On a more specific level, we concentrate on the mediums that data scientists use in order to process the data. This usually takes the form of graphs, charts, tables, and formulae. These help to highlight patterns and trends and in more complex cases, can show proportionality between sets of data for the purposes of comparison. Again, as the emphasis of this article goes, the data scientist must not be lost in these statistical tools which would make sense to them, but not a novice in this area.
The step forward in presenting data is where the secret of clarity lies. The first of which is visualization. The human brain connects best with pictures and diagrams (which are known to speak a thousand words, or in this case presumably numbers). When pictures are used for the purposes of presentation, they have the effect of conveying a complex message to the uninitiated. For example, an essay on the origins of data science would leave many readers disconnected as compared to a comic strip mapping out the same evolution. The emphasis on visualization is on the story which brings to the next point on relatability.
In order for the significance of the data to be emphasized, it must be presented in a manner which the audience can relate to. When data is broken down into a story, it makes the message more understandable, valuable and most importantly memorable. The enormity of the data can lead to a tendency for the message to be vague and general. But again, as we tie this to the objective of the data, it is worth noting that being concise and specific is better that covering everything but saying nothing.

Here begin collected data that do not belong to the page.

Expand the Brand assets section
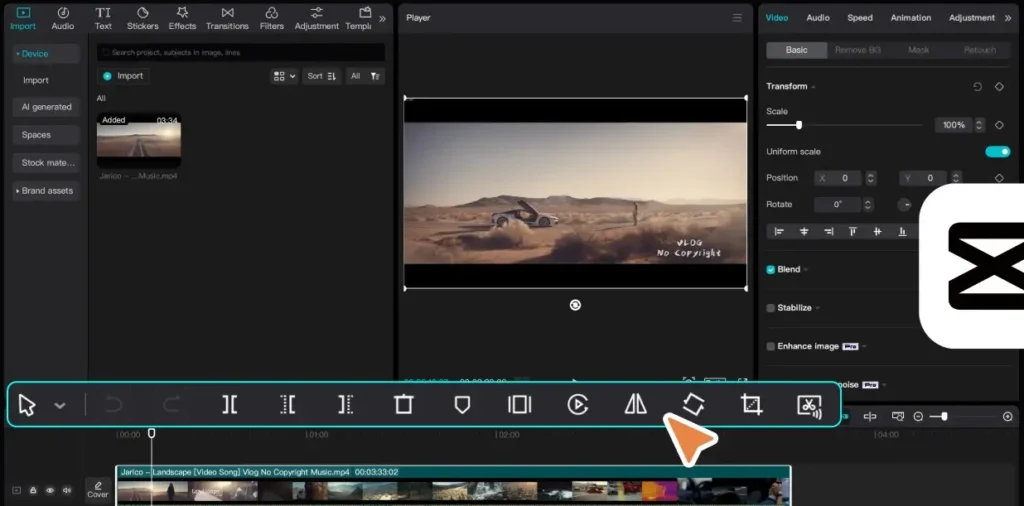Screen dimensions: 1024x506 tap(46, 191)
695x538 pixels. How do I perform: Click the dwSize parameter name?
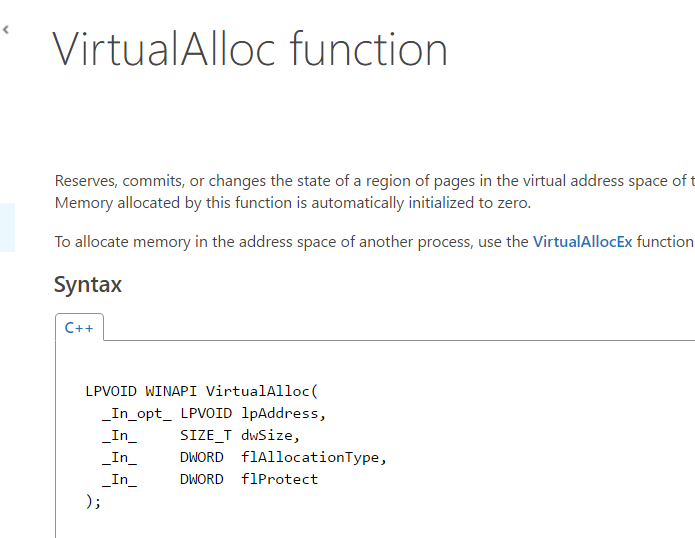pos(270,435)
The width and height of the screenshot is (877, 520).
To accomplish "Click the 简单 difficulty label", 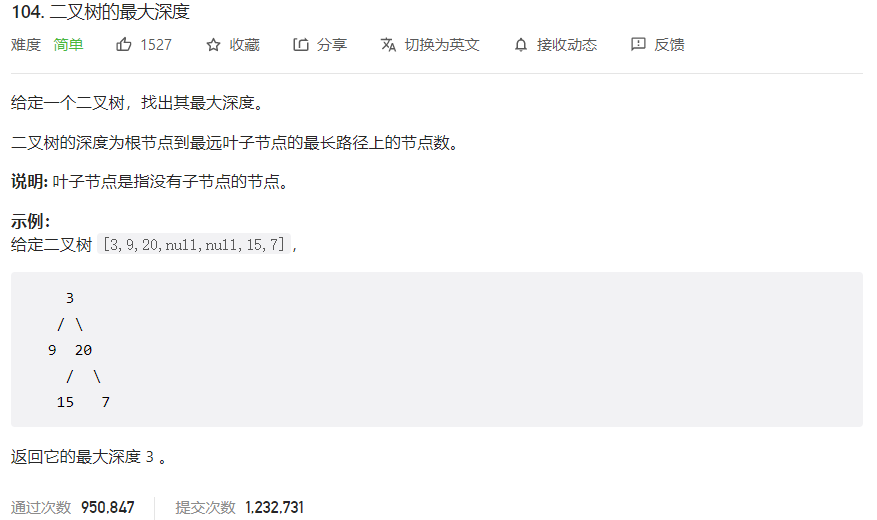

To the person receiving the data, the value is not in the data itself but the conclusions that are to be drawn from it. In this vein, the value of the data is further enhanced when data is not only presented clearly, but also incorporates practical takeaways. This would reaffirm the value of the data and would help the recipient immediately find utility in applying it to certain business tasks at hand.
The value of presenting data in a manner which is clear and effective cannot be emphasized more. The obvious benefits of doing so, as set out above, would differentiate the ideal data scientist from the rest of the group. If the data scientist not only makes sense of the data for himself, but also does so for others, his contributions will be remembered and valued in any organization.